2) Syncing your non-audio code with the audio code by either executing it during audio update by making your own audio object or trying to fit it between audio updates where a callback for code to be executed at the end of an audio blocks processing might be convenient?

I guess I'm mostly wondering about/want to discuss the stuff to come under the headline "Understanding Audio Library Scheduling" from http://www.pjrc.com/teensy/td_libs_AudioProcessorUsage.html ...

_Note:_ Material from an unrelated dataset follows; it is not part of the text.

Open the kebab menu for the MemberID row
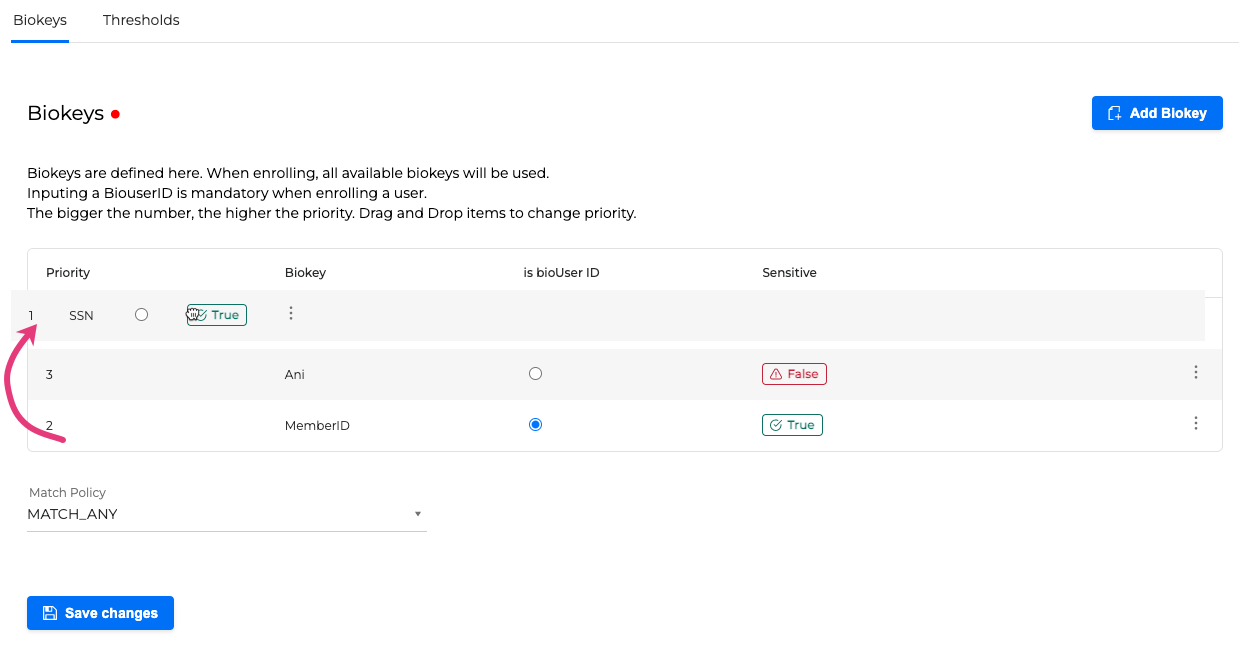The height and width of the screenshot is (648, 1240). pos(1195,424)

Paul again: might also mean it will find it's way to more sparkfun distributors in europe?
 
Hi,
I'm using a Teensy 3.1 and the Audio board and library to do capture audio and run FFT over it.
This is using the default 44100 (I think?) sampling rate, and the FFT256 with naverage set to various values from 1 to 20.

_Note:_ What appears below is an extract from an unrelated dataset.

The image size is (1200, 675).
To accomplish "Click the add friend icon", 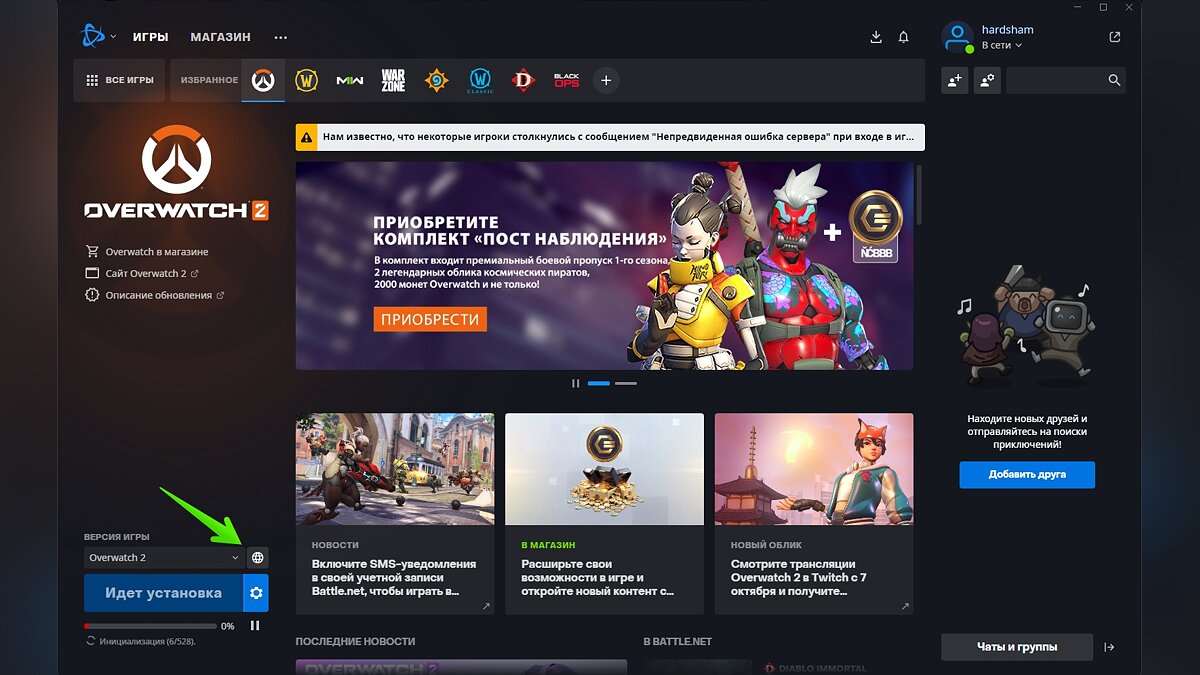I will [x=955, y=81].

The results coming back are odd though -- when playing a clean, single frequency with a (outboard) tone generator, I'd expect to see a single FFT bin registering highly, or at most two bins if the frequency falls right between them.

However what I actually get is one bin registering a bit higher than the other bins, but many of the other bins registering a moderately high value as well.
If I play silence, all bins report close to zero. If I play a 1000 hz beat (metronome style), then you can see ALL the bins bouncing up and down; higher around the 1000hz mark, but only by a bit.

Do you have any ideas what could be going wrong?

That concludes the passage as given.